DIRECTIONS
From the entries that follow, extract each line holding the string "width".

DATA SHOWN
──────────────────────────────

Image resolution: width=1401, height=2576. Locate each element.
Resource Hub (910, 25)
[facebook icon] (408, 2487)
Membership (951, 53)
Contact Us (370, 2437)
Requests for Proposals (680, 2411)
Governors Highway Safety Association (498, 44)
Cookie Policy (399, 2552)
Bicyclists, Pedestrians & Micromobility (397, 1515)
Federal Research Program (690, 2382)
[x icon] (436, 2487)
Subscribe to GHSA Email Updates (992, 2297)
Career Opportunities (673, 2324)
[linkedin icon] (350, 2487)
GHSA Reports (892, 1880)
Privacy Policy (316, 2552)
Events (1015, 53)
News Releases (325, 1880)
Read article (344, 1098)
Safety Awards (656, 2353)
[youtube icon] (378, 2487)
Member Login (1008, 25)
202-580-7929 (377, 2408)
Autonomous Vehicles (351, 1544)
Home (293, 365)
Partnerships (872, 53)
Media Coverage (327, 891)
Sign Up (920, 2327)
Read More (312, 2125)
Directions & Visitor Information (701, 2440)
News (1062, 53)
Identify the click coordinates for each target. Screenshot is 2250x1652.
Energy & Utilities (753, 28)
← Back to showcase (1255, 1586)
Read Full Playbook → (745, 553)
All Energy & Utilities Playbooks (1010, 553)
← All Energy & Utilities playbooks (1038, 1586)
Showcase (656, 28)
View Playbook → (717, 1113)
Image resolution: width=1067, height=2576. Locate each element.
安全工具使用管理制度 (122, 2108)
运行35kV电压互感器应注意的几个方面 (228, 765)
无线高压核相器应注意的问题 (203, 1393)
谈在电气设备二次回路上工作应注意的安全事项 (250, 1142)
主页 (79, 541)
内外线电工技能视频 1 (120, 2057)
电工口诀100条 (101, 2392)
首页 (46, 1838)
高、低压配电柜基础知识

──────────────────────────────

EXERCISE RESPONSE
Image resolution: width=1401, height=2576. Locate each element.
Image resolution: width=1067, height=2576. Locate each element.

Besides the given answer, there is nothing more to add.